Noah Makembo-Ntemo

Personal information
- Date of birth: 14 March 2007 (age 19)
- Position: Midfielder

Team information
- Current team: RAAL La Louvière
- Number: 20

Youth career
- 0000–2023: Standard Liege

Senior career*
- Years: Team / Apps / (Gls)
- 2023–2025: SL16 FC / 35 / (1)
- 2025–: RAAL La Louvière / 2 / (0)

International career^{‡}
- 2022–2023: Belgium U16 / 4 / (0)
- 2023–2024: Belgium U17 / 6 / (0)

= Noah Makembo-Ntemo =

Belgian association football player (born 2007)

Noah Makembo-Ntemo (born 14 March 2007) is a Belgian professional footballer who plays as a midfielder for Belgian Pro League club RAAL La Louvière. He is a Belgian youth international.

==Club career==
A product of the Standard Liege academy he signed his first professional contract with the club in May 2023, agreeing to a two-year contract with the option of another season. This came despite a range of scouts from top division sides in Germany and France reportedly showing their interest.

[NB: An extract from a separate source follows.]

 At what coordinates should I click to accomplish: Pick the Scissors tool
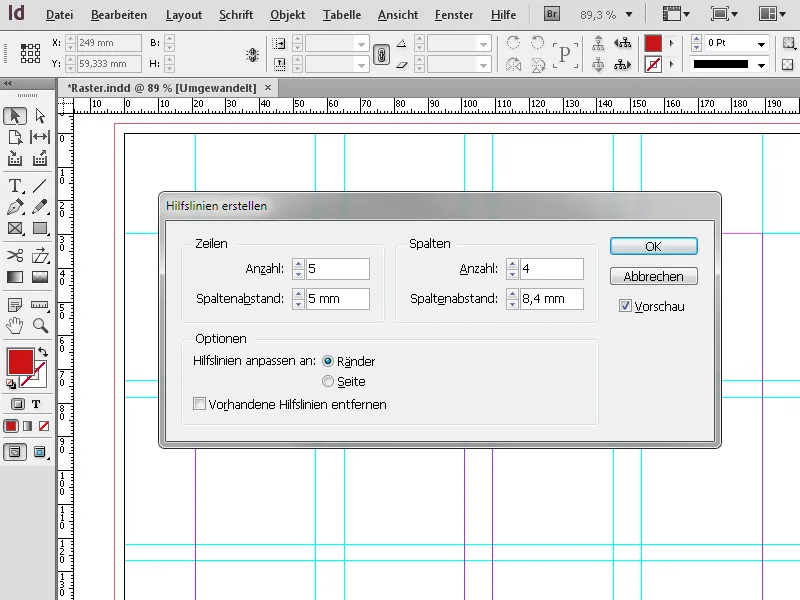pos(15,255)
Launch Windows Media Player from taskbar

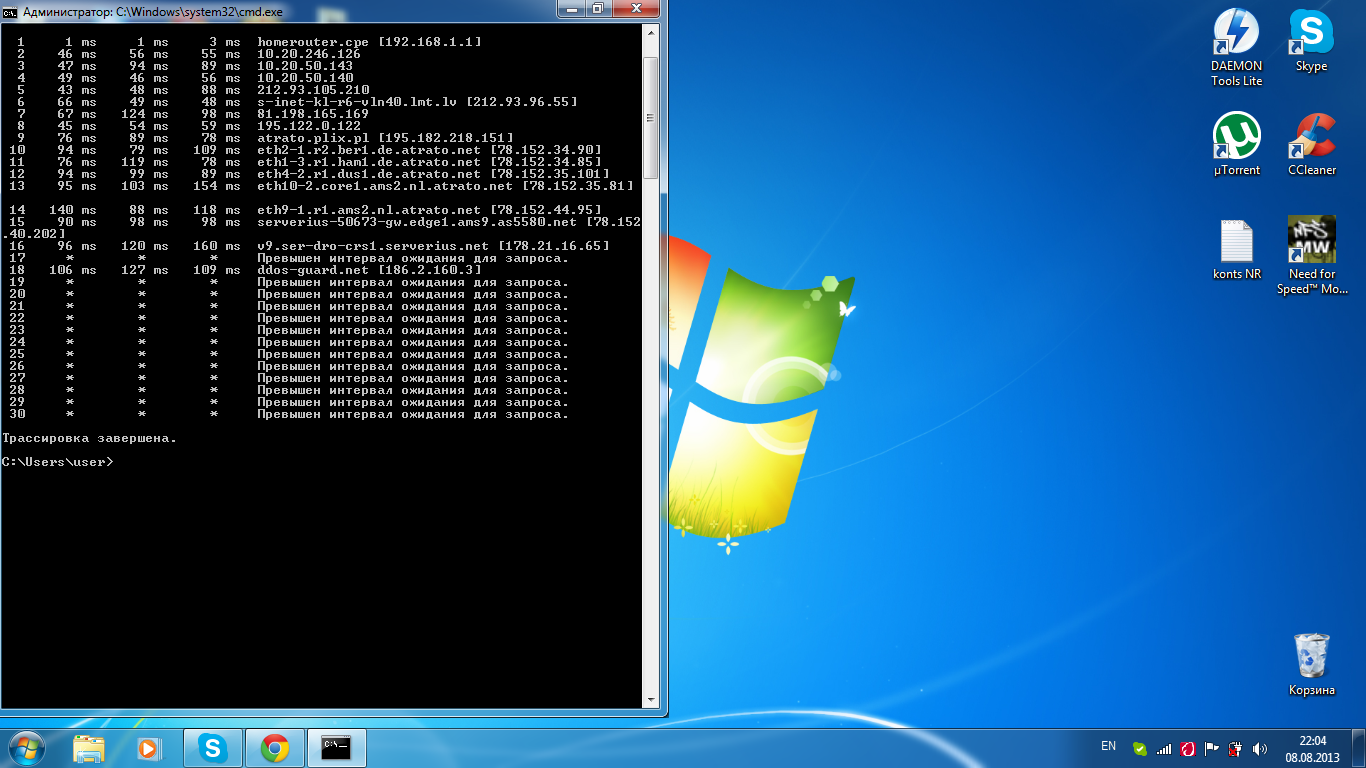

He made his debut for SL16 FC in the Challenger Pro League at the age of 16 years-old during the 2023–24 season. In November 2023, at the age of 16 years and seven months he scored his first professional league goal, away at Francs Borains.

==International career==
A Belgian youth international, in 2023, he captained the Belgian under-16 team.

==Style of play==
He is described as an attacking midfielder.

==Personal life==
He has Congolese heritage.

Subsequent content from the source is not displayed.